By Law, Hospitals Now Must Tell Medicare Patients When Care is ‘Observation’ Only

The new notice drafted by Medicare officials must be provided after the patient has received observation care for 24 hours and no later than 36 hours. Although there’s a space for patients or their representatives to sign it “to show you received and understand this notice,” the instructions for providers say signing is optional.

Some hospitals already notify observation patients, either voluntarily or in more than half a dozen states that require it, including California and New York.

Doctors and hospital representatives still have questions about how to fill out the new observation care form, including why the patient has not been admitted. During a conference call Feb. 28, they repeatedly asked Medicare officials if the reason must be a clinical one specific for each patient or a generic explanation, such as the individual did not meet admission criteria. The officials said it must be a specific clinical reason, according to hospital representatives who were on the call.

Atlanta’s Emory University hospital system added a list of reasons to the form that its doctors can check off, “to minimize confusion and improve clarity,” said Michael Ross, medical director of observation medicine and a professor of emergency medicine at Emory. Emory also set up a special help line for patients and their families who want more information, he said.

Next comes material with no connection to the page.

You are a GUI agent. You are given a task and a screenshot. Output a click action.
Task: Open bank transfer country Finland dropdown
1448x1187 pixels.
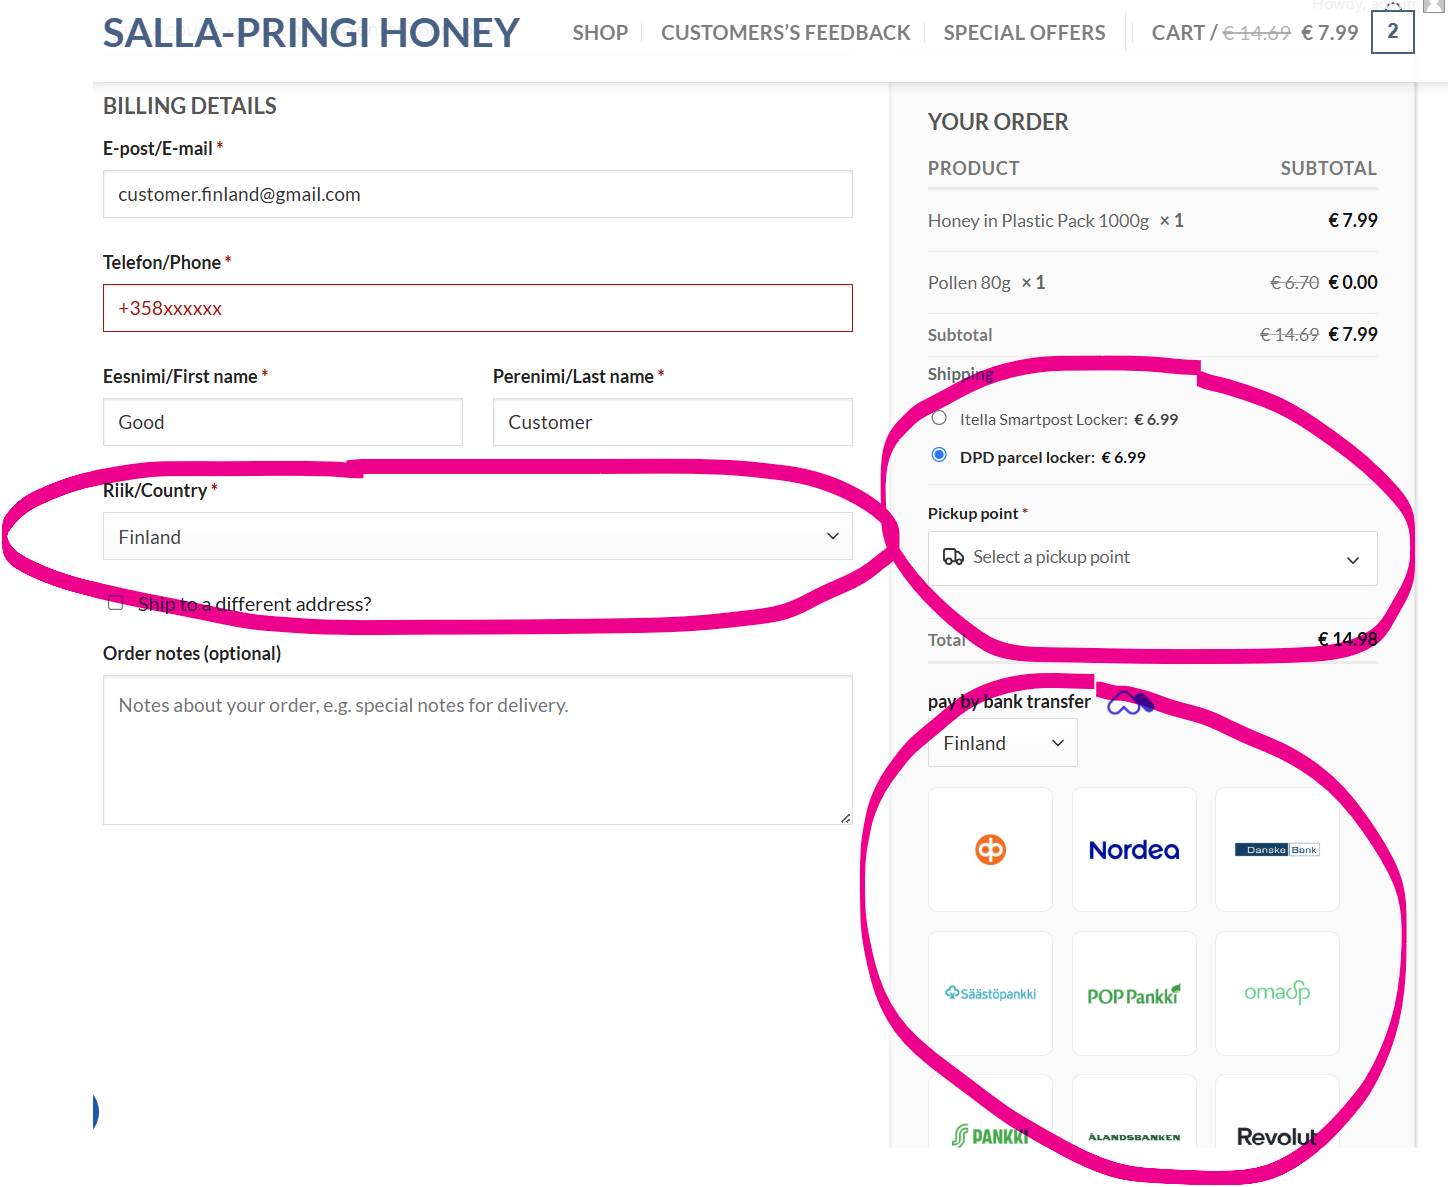pos(1002,743)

The form also explains that observation care is covered under Medicare’s Part B benefit, and patients “generally pay a copayment for each outpatient hospital service” and the amounts can vary. But Ross said “this wording may be antiquated.” Medicare revised some billing codes last year to combine several observation services into one category. That means beneficiaries are responsible for one copayment if the observation stay meets certain criteria.

The new payment package also includes coverage for some prescription drugs to treat the emergency condition that brought the observation patient to the hospital, said Debby Rogers, the California Hospital Association’s vice president of clinical performance and transformation. Other drugs for that condition will be billed under Part B with separate copayments, she said.

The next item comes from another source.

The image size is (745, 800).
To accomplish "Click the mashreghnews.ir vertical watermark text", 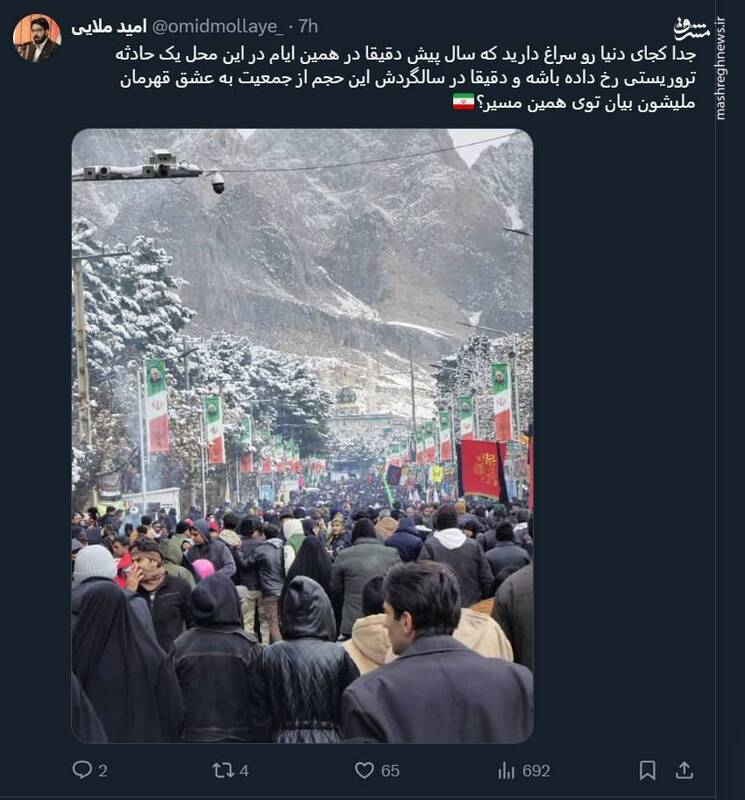I will [x=720, y=68].
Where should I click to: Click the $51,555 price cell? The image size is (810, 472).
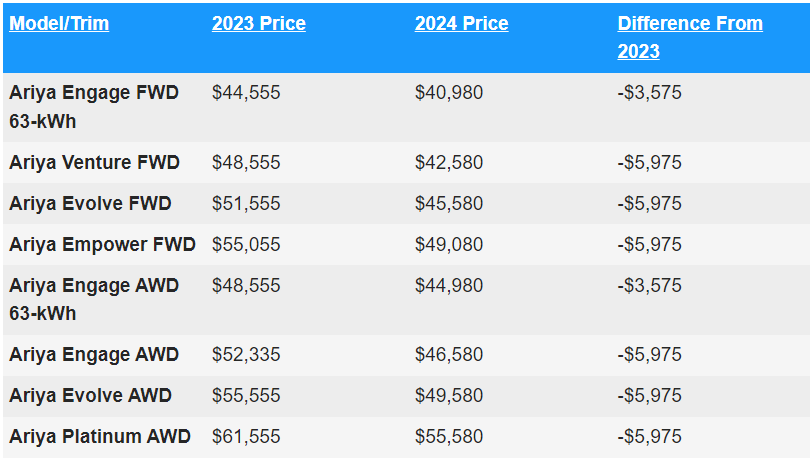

But patients will have to pay out-of-pocket for any medications the hospital provides for preexisting chronic conditions such as high cholesterol, and then seek some reimbursement from their Medicare Part D drug plans for any covered drugs.

Yet, Ross said, most observation visits are less expensive for beneficiaries than a hospital admission if they stay a short time, which the inspector general’s report also concluded. Doctors should “front load” tests and treatment so that the decision to admit or send the patient home can be made quickly. “If you get them out within a day, they are more likely to go back to independent living as opposed to needing nursing home care,” he said.

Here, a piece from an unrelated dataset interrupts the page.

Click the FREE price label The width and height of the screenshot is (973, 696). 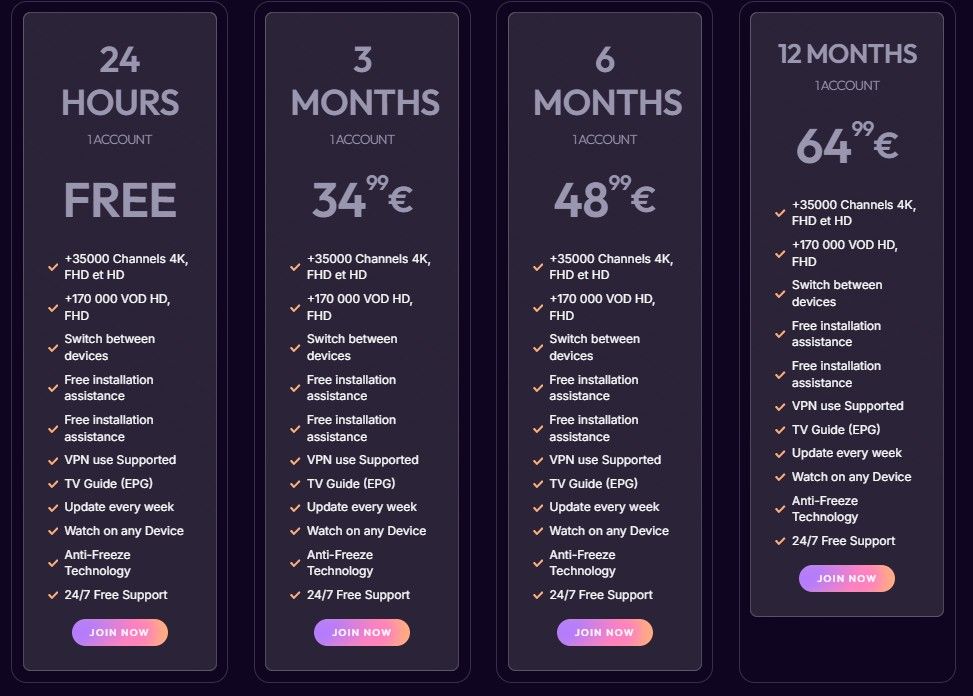(x=119, y=200)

Last summer, Judy Ehnert’s 88-year-old mother had a bad fall and broke her wrist. Following surgery, and additional complications, hospital officials told the family she would be kept for observation but she would need to go to a nursing home to recover. When the family learned what observation care meant, said Ehnert, a retired bookkeeper who lives in West Fargo, N.D., “that’s when we blew a cork.”

Then, after a few days in observation, Ehnert’s mother contracted an infection and she was admitted to the hospital. “Her care was totally the same, in the same room, with the same doctor, the same nurse.” And Medicare covered her nursing home care.

“That’s what I expected at her age,” Ehnert said. “I always thought that’s what Medicare was for.”